Start of PASSAGE FOR REVIEW

New Report Released on Improving Health Care for Aboriginal Youth

May 22, 2015

Mental health and addictions services in the Champlain region examined

OTTAWA – Wabano Centre for Aboriginal Health today released the report, “My Life, My Well-Being,” which explores the life circumstances of Aboriginal youth with mental-health conditions and substance use issues. The report was commissioned by the Champlain Aboriginal Health Circle Forum, representing First Nations, Inuit and Métis communities throughout the Champlain region.

The research project, funded by the Champlain Local Health Integration Network (LHIN), was undertaken to better understand why many Aboriginal youth are facing significant challenges, and how the health system can better respond to their needs. Youth, parents and service providers took part. The intergenerational legacy of Canada’s Indian Residential Schools was noted as an important factor.

“My Life, My Wellbeing” includes survey results from more than 300 Aboriginal youth. As well, focus groups were held with youth and parents, and service providers were also interviewed.

Key findings of the report included:

  • 48 per cent of survey respondents had a high probability of a diagnosis for depression, suicidal ideation, anxiety or other related disorders.
  • 40 per cent had a high probability of a diagnosis for Attention Deficit Hyperactivity Disorder (ADHD), disruptive behaviours or other related disorders.
  • 29 per cent showed symptoms of problematic substance use.
  • 29 per cent reported having been mentally/emotionally abused in the last year.
  • 17 per cent reported being a victim of bullying.

End of PASSAGE FOR REVIEW

WORK ORDER 1: According to the press release on Aboriginal youth mental health, which organization funded the research project?
WORK ORDER 2: Continue the press release on the Aboriginal youth health report, picking up after its final line.

Start of MATERIAL SHOWN

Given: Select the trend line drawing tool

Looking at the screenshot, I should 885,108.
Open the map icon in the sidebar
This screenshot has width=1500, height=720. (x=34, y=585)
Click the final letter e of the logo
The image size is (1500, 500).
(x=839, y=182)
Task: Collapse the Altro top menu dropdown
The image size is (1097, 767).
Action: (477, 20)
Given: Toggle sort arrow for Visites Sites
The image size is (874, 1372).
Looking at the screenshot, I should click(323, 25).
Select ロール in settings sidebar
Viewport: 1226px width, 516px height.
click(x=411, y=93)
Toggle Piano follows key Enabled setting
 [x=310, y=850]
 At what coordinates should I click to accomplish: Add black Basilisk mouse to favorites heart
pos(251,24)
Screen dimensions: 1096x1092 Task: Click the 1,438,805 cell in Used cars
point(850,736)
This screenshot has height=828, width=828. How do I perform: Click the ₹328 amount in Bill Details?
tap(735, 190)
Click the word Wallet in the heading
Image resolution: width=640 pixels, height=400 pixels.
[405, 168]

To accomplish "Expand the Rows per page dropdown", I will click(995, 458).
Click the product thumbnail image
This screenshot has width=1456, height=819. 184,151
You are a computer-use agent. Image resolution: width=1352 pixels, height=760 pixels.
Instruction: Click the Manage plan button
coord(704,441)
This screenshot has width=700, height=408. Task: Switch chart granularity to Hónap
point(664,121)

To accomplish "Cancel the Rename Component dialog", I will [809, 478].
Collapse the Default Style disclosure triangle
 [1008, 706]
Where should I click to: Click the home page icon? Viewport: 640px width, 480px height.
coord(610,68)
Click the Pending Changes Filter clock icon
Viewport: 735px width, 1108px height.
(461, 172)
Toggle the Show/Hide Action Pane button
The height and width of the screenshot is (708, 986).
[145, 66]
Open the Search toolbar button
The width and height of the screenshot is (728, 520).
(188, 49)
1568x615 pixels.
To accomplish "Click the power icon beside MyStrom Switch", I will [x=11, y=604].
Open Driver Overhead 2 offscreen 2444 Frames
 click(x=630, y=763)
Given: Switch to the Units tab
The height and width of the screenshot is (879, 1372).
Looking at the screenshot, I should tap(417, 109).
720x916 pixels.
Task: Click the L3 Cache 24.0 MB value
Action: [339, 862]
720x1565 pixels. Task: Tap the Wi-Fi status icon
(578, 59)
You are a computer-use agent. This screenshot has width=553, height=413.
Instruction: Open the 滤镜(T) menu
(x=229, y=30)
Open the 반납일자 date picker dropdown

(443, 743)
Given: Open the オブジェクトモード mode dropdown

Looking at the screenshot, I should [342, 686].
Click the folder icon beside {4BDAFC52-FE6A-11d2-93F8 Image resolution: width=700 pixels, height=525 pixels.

End of MATERIAL SHOWN

TASK RESPONSE 1: The Champlain Local Health Integration Network (LHIN).

TASK RESPONSE 2:
The youth explained that racism, disrespect and the stigma associated with mental-health conditions were the main barriers preventing them from accessing mental-health services. They expressed a desire to work with providers who understand their culture and who can incorporate Aboriginal teachings and practices into their services.

In addition, health providers indicated that culturally-appropriate services are lacking for Aboriginal youth with mental-health conditions and addictions, and that the system is burdened with long wait lists.

The report made five recommendations. They include developing a comprehensive plan, emphasizing prevention, closing service gaps, including culture in services, and promoting system-wide collaboration.

The Champlain LHIN has begun to respond to the needs outlined in the report. For example, the LHIN recently funded a youth mental-health system navigator at Wabano Centre for Aboriginal Health. The new role provides culturally based services and helps eliminate barriers in accessing care through enhanced coordination of services. In addition, the LHIN has expanded walk-in counseling services to serve Aboriginal youth.


“It is often difficult to get representation of the voice of Aboriginal youth. A youth’s active presence within this study creates a starting point in which to understand their needs. It is evident in this study that their voices so clearly project an urgency for the provision of culturally appropriate supports, belonging to community , freedom from racism and accessibility to care.”

Allison Fisher, Executive Director, Wabano Centre for Aboriginal Health

“This project involved direct engagement with Aboriginal youth to better understand their challenges and needs. The Champlain LHIN has carefully reviewed the recommendations, and will be working with the Champlain Aboriginal Health Circle Forum to ensure better access to more culturally based care.”

Chantale LeClerc, Champlain LHIN CEO

”As a society, we must be willing and able to pay particular attention to the challenges facing Aboriginal youth. Our entire community benefits from providing culturally-sensitive supports, and access to first-hand accounts will enable us to better determine a path forward.”